━━━ DATASET ENTRIES ━━━

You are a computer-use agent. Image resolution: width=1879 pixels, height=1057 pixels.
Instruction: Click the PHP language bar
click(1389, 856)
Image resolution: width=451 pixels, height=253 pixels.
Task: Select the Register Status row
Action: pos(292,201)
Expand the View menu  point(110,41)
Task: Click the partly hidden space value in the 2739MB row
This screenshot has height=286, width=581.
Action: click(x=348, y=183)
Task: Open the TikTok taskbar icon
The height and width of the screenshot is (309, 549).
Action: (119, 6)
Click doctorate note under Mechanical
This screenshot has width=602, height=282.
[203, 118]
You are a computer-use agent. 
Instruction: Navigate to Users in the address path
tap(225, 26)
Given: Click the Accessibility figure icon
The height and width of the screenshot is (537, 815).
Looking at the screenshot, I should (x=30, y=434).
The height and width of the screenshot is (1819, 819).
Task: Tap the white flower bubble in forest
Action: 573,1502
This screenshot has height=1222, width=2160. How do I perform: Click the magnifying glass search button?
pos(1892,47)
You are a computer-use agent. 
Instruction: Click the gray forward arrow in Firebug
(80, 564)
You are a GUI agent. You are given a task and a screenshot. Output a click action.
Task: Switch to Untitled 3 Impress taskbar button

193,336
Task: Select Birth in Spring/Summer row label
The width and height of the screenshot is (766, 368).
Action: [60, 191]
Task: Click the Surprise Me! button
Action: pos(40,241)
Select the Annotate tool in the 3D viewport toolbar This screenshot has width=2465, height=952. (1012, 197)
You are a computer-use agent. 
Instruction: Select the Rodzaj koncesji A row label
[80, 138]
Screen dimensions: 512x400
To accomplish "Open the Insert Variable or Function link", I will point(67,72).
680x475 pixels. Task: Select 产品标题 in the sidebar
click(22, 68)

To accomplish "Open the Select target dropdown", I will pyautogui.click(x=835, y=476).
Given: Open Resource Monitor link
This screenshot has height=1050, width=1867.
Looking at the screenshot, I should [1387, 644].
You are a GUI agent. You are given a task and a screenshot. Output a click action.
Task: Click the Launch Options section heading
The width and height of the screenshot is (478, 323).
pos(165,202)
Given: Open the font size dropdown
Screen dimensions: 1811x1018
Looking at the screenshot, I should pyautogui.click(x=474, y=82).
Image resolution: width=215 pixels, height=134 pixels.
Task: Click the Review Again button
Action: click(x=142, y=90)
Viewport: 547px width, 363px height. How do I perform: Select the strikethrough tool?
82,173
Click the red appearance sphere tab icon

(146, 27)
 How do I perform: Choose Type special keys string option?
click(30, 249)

━━━

__DO THIS__
Give everything from the line containing "How do I perform: Choose" down to the end of the rows as a Markdown table with the columns Line and Text, leaving out blank lines.

__RESPONSE TO THIS EXERCISE__
| Line | Text |
|---|---|
| 1 |  How do I perform: Choose Type special keys string option? |
| 2 | click(30, 249) |